What this task involves
In the material below, list every line carrying the string "computer".

Records supplied
Start of Block
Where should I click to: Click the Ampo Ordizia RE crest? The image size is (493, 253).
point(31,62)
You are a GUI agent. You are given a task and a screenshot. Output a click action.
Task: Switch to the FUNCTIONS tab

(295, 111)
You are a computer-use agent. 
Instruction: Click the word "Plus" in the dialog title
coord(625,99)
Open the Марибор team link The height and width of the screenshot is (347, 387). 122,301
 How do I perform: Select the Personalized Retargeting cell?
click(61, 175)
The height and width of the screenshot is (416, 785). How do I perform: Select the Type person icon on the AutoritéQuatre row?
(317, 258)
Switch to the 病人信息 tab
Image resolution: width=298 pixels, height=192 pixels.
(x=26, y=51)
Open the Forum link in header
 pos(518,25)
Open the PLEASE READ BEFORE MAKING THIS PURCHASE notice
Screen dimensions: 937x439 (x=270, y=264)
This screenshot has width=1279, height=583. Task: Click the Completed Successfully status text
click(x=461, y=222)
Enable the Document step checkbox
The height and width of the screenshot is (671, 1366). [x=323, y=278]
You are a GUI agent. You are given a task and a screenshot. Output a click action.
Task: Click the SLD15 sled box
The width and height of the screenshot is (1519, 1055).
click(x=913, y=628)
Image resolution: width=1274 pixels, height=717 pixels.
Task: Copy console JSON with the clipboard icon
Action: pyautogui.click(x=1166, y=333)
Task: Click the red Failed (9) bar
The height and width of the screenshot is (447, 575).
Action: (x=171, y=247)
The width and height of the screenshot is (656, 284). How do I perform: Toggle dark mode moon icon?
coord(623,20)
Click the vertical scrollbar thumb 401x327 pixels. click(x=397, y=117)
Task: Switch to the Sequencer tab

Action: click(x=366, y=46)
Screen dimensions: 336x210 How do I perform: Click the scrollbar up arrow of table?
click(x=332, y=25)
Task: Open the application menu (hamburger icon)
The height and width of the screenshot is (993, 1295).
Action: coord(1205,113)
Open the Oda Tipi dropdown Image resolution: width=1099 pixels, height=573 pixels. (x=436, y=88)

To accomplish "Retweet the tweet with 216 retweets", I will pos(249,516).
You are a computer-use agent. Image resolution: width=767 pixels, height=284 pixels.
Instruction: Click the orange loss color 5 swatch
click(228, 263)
End of Block
Exercise solution
You are a computer-use agent. 
You are a computer-use agent. Image resolution: width=767 pixels, height=284 pixels.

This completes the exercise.